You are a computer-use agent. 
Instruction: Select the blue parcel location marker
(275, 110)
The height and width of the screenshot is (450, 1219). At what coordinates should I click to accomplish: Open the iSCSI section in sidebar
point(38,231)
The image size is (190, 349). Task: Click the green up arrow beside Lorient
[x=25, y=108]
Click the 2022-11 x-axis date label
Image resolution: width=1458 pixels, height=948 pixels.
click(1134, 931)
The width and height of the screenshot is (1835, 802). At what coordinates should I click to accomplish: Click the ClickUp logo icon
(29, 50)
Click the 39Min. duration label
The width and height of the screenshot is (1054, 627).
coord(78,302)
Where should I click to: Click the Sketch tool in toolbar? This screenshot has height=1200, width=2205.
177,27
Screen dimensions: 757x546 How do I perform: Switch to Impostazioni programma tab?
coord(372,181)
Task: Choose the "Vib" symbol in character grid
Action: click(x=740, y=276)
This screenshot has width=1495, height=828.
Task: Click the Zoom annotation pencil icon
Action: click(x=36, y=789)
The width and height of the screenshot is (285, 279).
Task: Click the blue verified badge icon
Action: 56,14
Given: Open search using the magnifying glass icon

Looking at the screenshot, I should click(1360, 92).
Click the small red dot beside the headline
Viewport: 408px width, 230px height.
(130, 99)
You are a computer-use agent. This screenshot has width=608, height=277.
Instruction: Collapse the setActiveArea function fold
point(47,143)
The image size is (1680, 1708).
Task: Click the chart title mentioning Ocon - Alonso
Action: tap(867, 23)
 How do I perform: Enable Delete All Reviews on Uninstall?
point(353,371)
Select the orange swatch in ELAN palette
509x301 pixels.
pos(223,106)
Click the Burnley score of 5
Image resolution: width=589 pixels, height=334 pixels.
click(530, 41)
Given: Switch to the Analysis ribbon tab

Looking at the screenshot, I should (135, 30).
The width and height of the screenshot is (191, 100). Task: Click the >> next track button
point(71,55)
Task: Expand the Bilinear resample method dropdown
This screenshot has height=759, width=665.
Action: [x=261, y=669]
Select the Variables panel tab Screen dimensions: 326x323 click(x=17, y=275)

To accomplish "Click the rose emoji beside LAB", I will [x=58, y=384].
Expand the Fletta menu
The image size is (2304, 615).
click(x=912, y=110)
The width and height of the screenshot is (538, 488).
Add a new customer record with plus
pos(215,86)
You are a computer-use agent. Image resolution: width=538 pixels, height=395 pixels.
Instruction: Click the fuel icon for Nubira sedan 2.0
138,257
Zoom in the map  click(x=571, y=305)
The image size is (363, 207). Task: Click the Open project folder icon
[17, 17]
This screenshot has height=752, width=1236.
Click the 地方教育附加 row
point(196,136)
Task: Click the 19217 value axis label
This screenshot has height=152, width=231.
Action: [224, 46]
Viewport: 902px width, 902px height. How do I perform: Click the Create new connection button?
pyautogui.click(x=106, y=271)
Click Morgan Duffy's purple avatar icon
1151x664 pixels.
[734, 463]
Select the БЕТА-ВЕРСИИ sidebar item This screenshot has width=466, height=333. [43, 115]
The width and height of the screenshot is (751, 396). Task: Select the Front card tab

What you should do: Copy the records from the line that contains "The height and" through the line that contains "Looking at the screenshot, I should (135, 30).", character for character, with both of those lines included.

Response:
The height and width of the screenshot is (450, 1219). At what coordinates should I click to accomplish: Open the iSCSI section in sidebar
point(38,231)
The image size is (190, 349). Task: Click the green up arrow beside Lorient
[x=25, y=108]
Click the 2022-11 x-axis date label
Image resolution: width=1458 pixels, height=948 pixels.
click(1134, 931)
The width and height of the screenshot is (1835, 802). At what coordinates should I click to accomplish: Click the ClickUp logo icon
(29, 50)
Click the 39Min. duration label
The width and height of the screenshot is (1054, 627).
coord(78,302)
Where should I click to: Click the Sketch tool in toolbar? This screenshot has height=1200, width=2205.
177,27
Screen dimensions: 757x546 How do I perform: Switch to Impostazioni programma tab?
coord(372,181)
Task: Choose the "Vib" symbol in character grid
Action: click(x=740, y=276)
This screenshot has width=1495, height=828.
Task: Click the Zoom annotation pencil icon
Action: click(x=36, y=789)
The width and height of the screenshot is (285, 279).
Task: Click the blue verified badge icon
Action: 56,14
Given: Open search using the magnifying glass icon

Looking at the screenshot, I should click(1360, 92).
Click the small red dot beside the headline
Viewport: 408px width, 230px height.
(130, 99)
You are a computer-use agent. This screenshot has width=608, height=277.
Instruction: Collapse the setActiveArea function fold
point(47,143)
The image size is (1680, 1708).
Task: Click the chart title mentioning Ocon - Alonso
Action: tap(867, 23)
 How do I perform: Enable Delete All Reviews on Uninstall?
point(353,371)
Select the orange swatch in ELAN palette
509x301 pixels.
pos(223,106)
Click the Burnley score of 5
Image resolution: width=589 pixels, height=334 pixels.
click(530, 41)
Given: Switch to the Analysis ribbon tab

Looking at the screenshot, I should (135, 30).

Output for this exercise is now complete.